WHAT THE EXERCISE ASKS: Report each line of the records below that holds the word "Given".

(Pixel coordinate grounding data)
━━━━

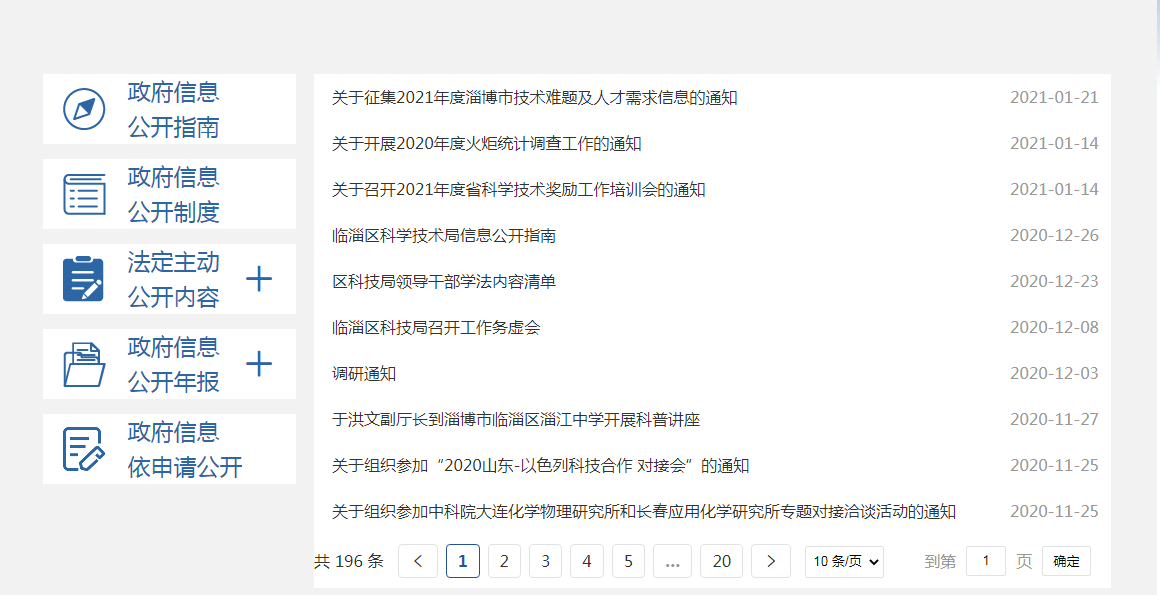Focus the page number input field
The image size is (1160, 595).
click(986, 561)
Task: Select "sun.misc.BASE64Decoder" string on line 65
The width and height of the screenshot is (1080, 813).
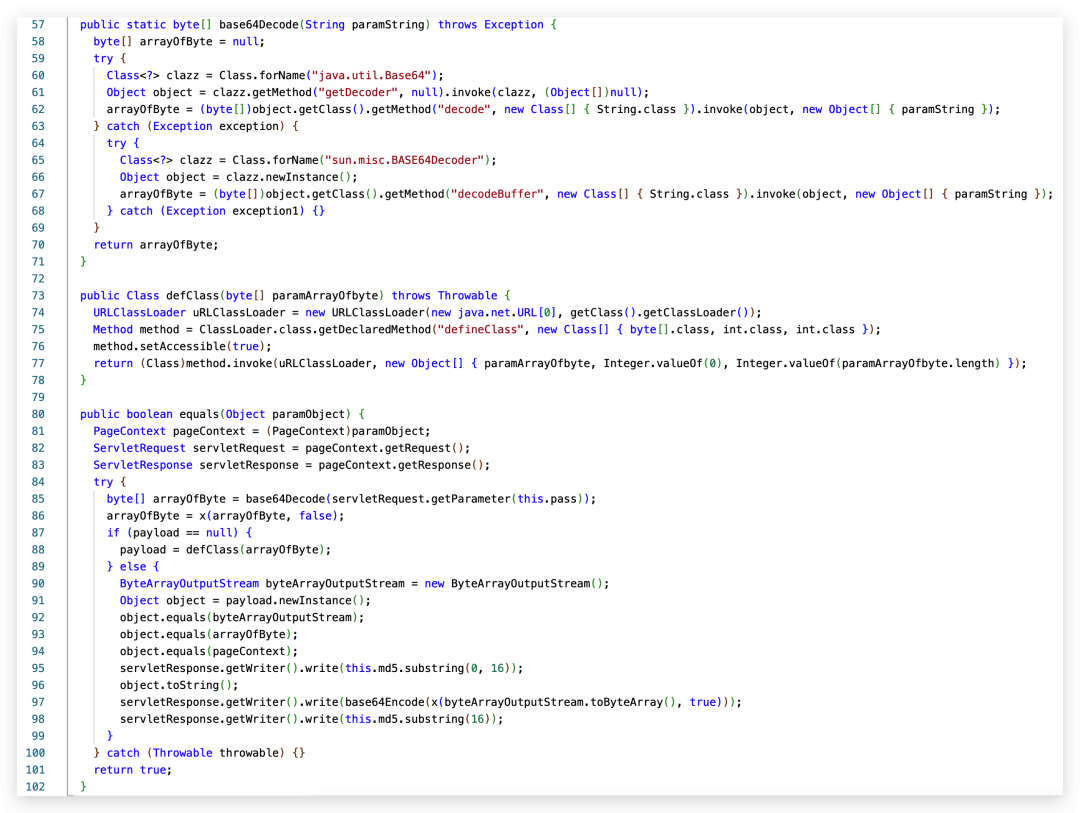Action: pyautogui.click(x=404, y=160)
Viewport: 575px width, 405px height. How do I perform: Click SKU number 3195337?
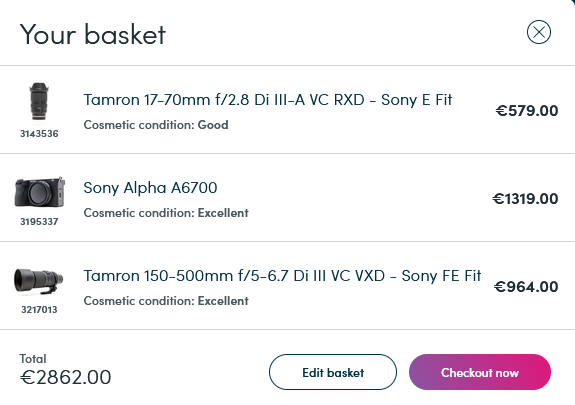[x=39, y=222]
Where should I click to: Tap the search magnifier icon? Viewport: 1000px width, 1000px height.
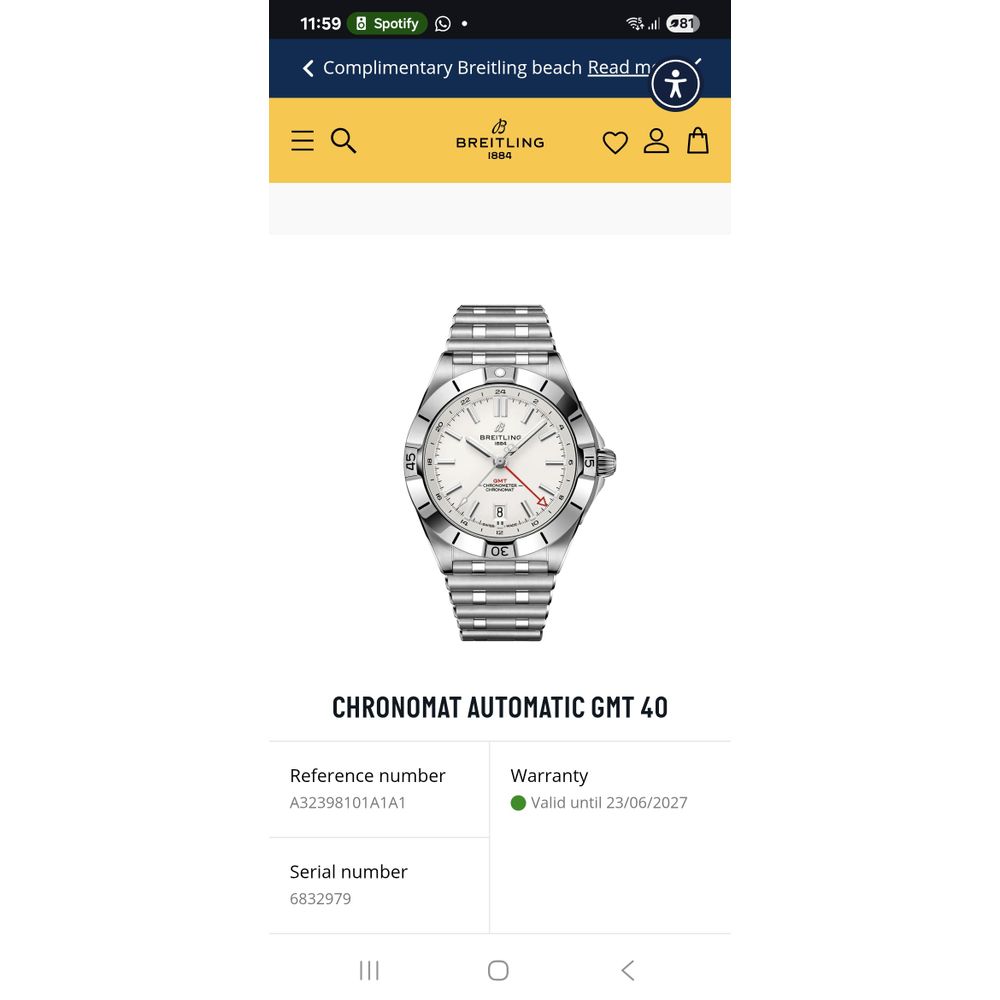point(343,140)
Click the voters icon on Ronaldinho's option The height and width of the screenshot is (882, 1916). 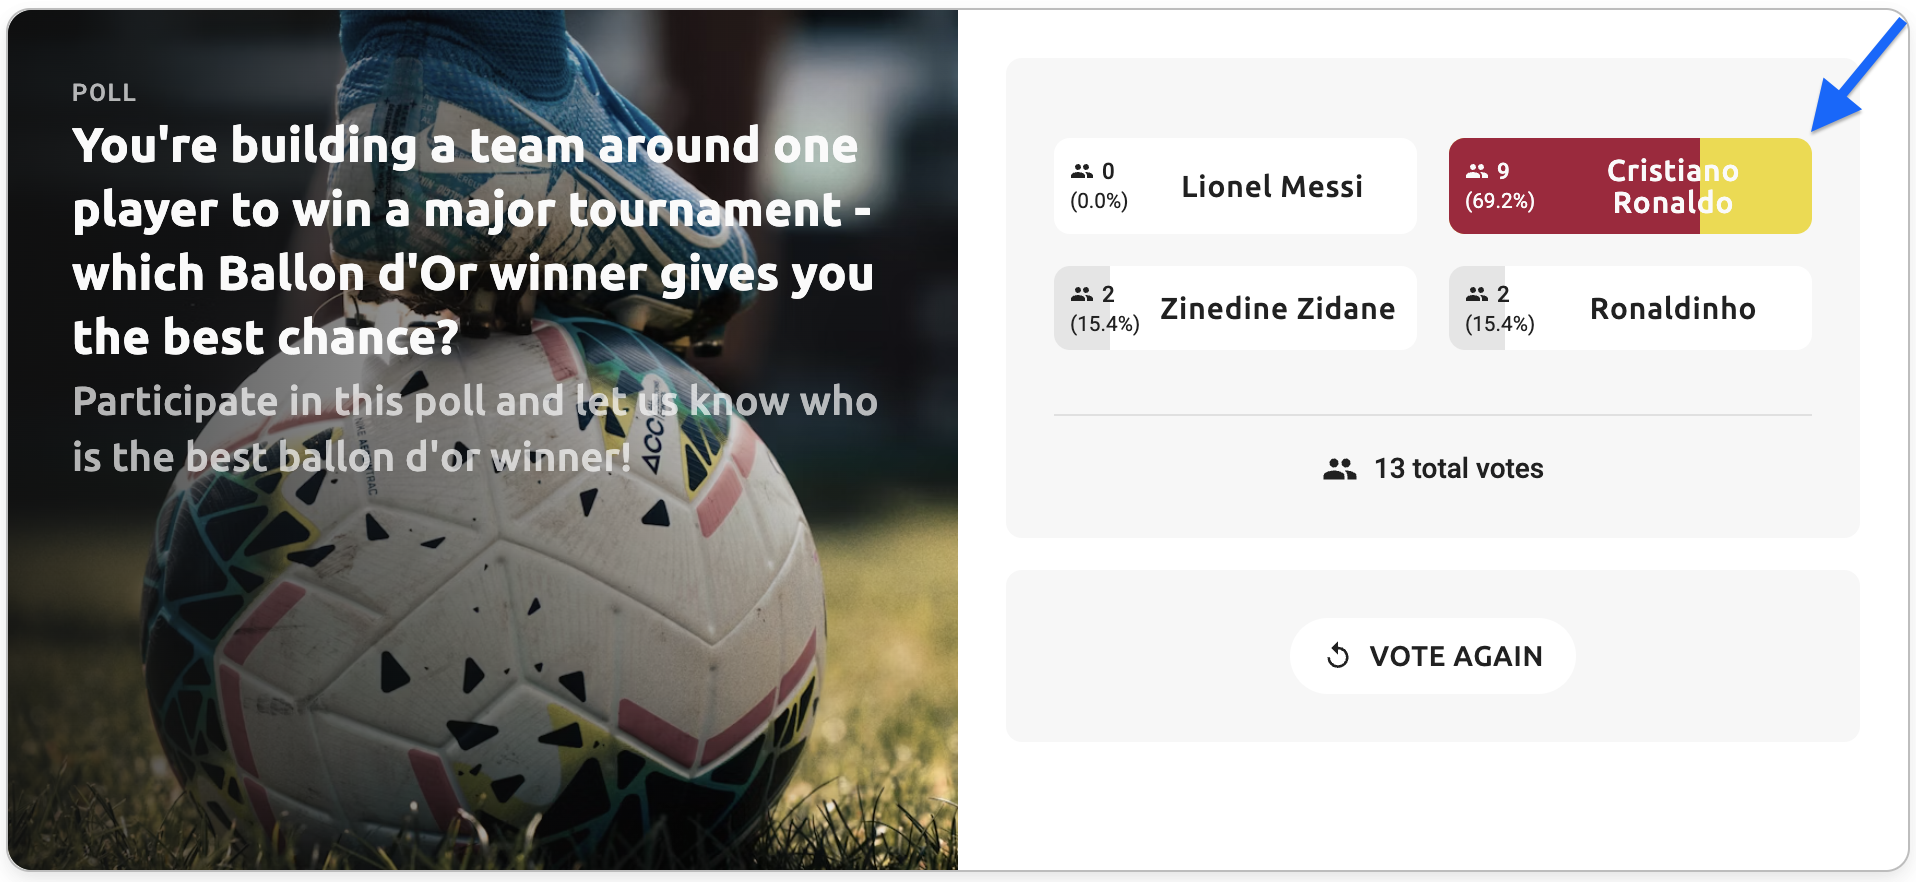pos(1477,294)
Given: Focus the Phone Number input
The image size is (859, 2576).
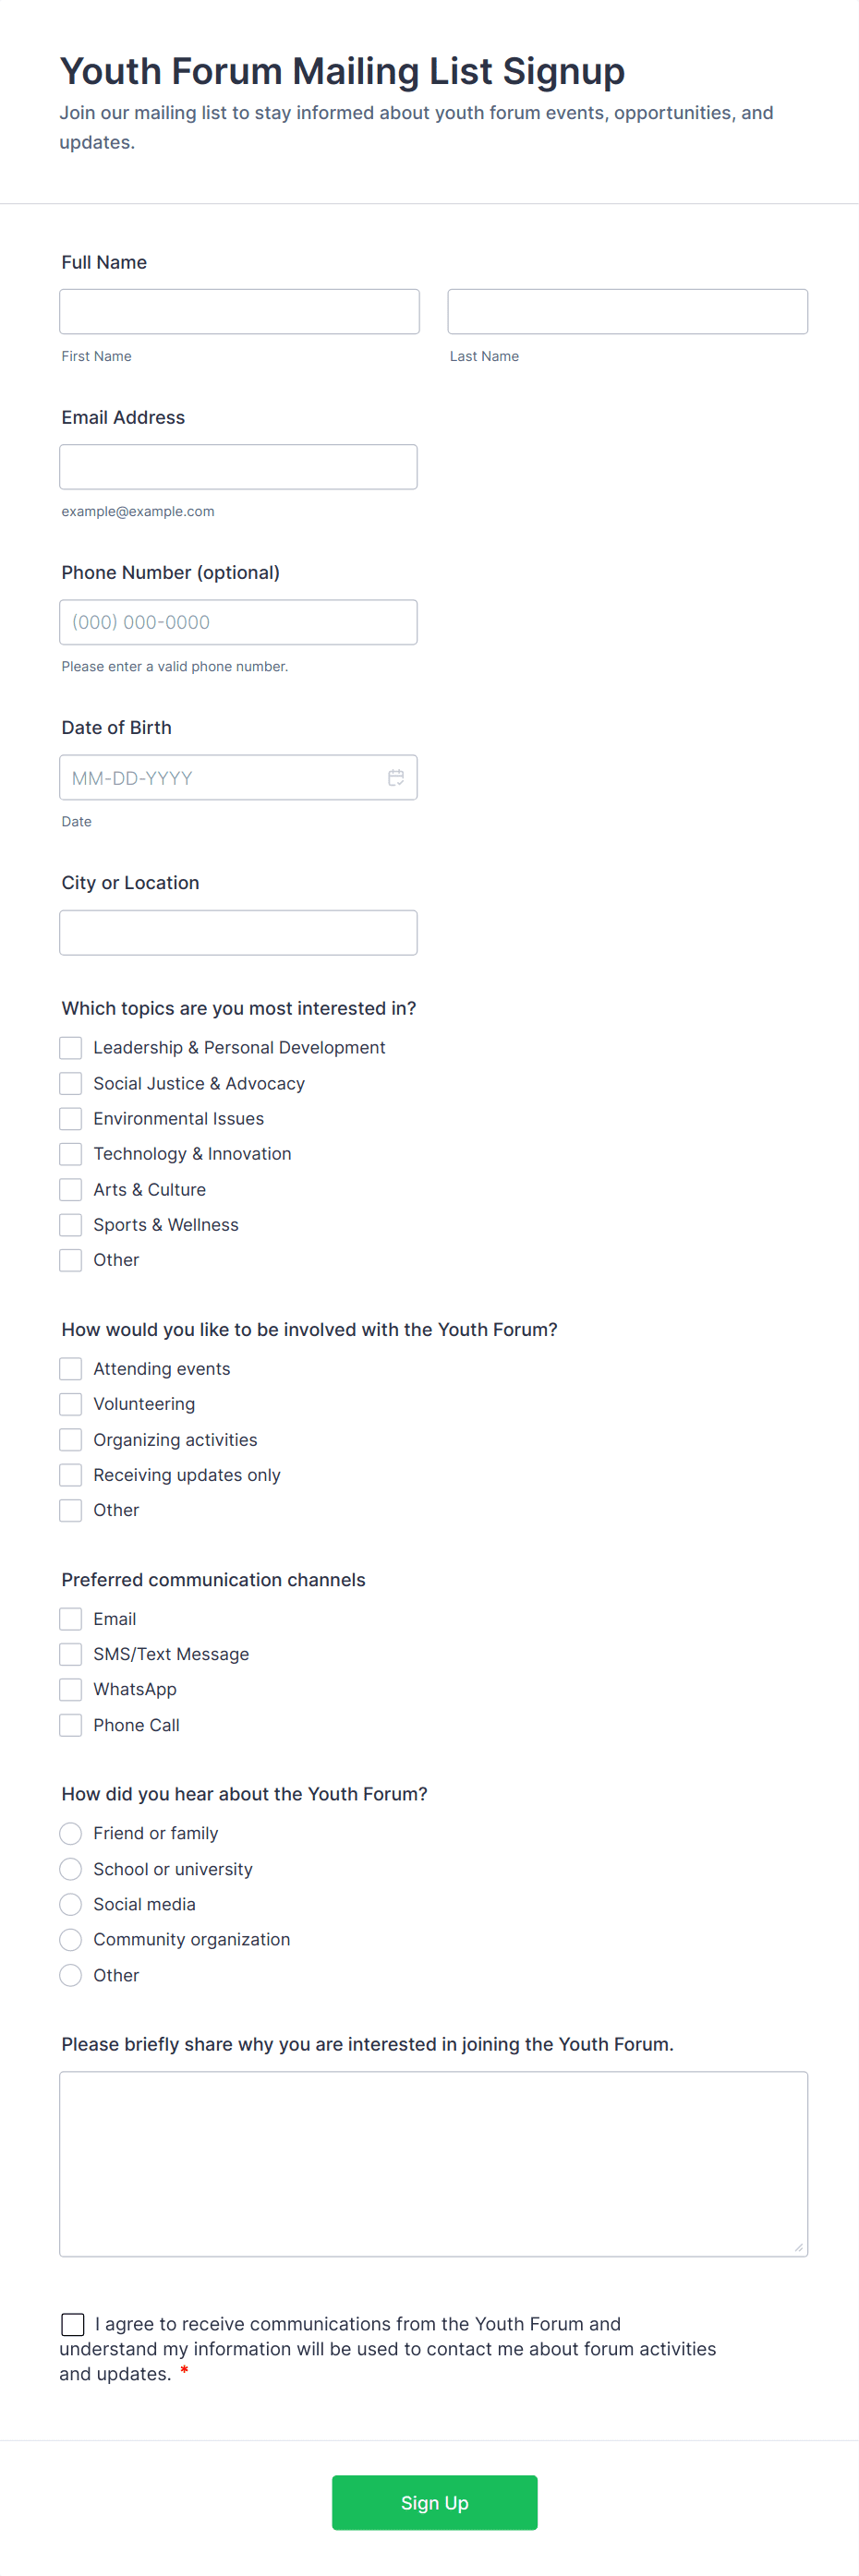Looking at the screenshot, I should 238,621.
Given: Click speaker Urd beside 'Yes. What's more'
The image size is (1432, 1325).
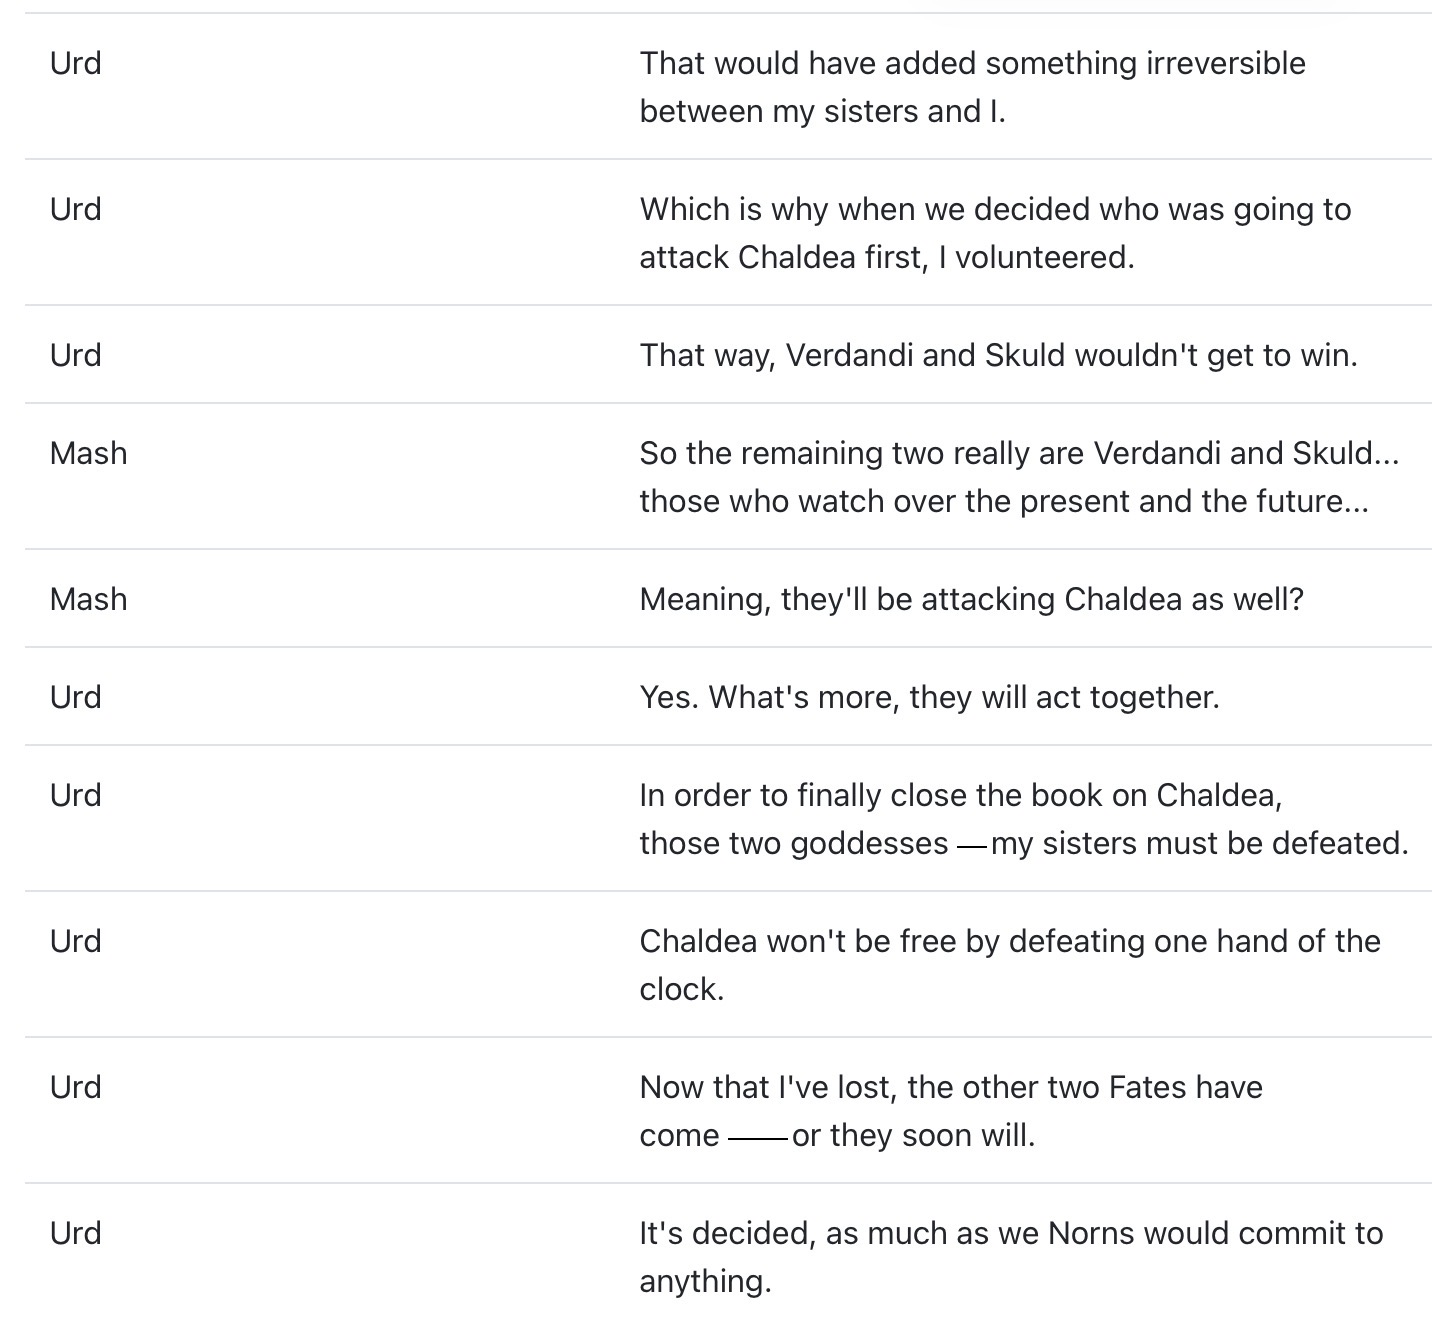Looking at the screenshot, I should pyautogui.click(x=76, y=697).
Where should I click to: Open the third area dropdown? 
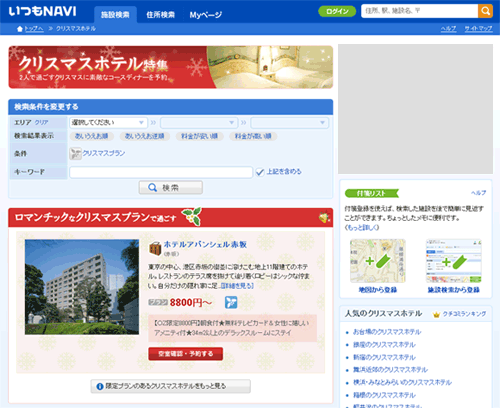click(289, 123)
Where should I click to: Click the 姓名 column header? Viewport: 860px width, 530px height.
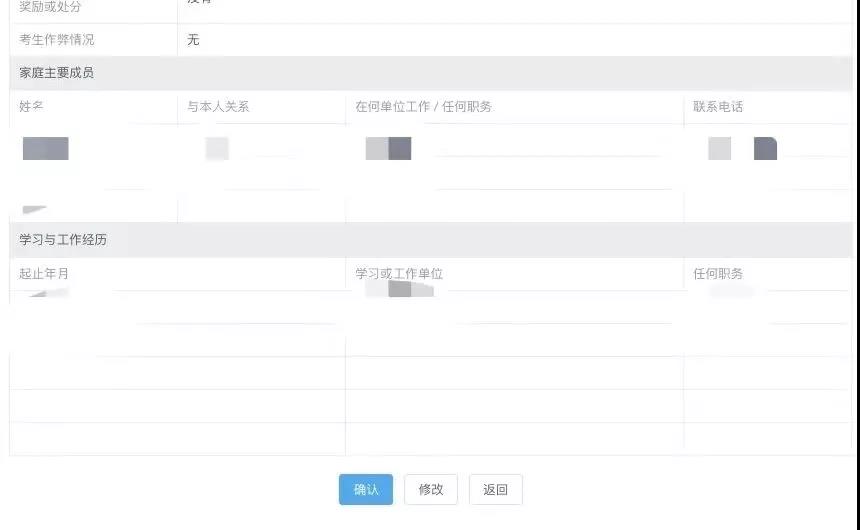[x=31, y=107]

━━━━

RESPONSE FOR THIS EXERCISE:
Given: Focus the Phone Number input
Given: Click speaker Urd beside 'Yes. What's more'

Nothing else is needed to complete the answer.